* **EXERCISE DESCRIPTION**: Copy out the rows word for word, beginning with the line that contains "The height and width of the screenshot is (470, 534)." and ending with the line that contains "[x=139, y=28]", both lines included.

* **INPUT DATA**:
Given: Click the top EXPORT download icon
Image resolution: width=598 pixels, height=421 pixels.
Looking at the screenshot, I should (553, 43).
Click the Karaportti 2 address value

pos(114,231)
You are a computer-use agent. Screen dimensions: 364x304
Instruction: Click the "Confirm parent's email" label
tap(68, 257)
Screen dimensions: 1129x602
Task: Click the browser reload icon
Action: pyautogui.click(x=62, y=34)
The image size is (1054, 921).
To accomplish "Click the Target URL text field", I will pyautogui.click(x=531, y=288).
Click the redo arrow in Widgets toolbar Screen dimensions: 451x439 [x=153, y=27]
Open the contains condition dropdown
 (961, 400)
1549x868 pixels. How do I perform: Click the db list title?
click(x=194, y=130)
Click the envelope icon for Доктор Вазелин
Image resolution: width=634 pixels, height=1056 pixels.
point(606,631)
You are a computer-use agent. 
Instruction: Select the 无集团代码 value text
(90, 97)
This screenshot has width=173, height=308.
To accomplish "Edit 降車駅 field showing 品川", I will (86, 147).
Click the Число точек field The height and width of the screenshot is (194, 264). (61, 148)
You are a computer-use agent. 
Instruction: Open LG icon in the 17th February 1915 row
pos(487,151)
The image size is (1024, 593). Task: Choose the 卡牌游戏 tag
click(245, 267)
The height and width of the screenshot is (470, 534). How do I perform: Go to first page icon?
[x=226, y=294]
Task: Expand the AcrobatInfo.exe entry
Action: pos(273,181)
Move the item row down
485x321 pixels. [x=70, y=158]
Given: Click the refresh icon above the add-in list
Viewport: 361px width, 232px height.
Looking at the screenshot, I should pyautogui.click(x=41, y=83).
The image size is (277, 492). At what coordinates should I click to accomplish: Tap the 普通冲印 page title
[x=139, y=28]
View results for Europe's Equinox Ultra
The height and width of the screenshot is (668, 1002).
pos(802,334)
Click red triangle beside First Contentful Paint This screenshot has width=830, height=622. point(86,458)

* **EXERCISE RESPONSE**:
The height and width of the screenshot is (470, 534). How do I perform: Go to first page icon?
[x=226, y=294]
Task: Expand the AcrobatInfo.exe entry
Action: pos(273,181)
Move the item row down
485x321 pixels. [x=70, y=158]
Given: Click the refresh icon above the add-in list
Viewport: 361px width, 232px height.
Looking at the screenshot, I should pyautogui.click(x=41, y=83).
The image size is (277, 492). At what coordinates should I click to accomplish: Tap the 普通冲印 page title
[x=139, y=28]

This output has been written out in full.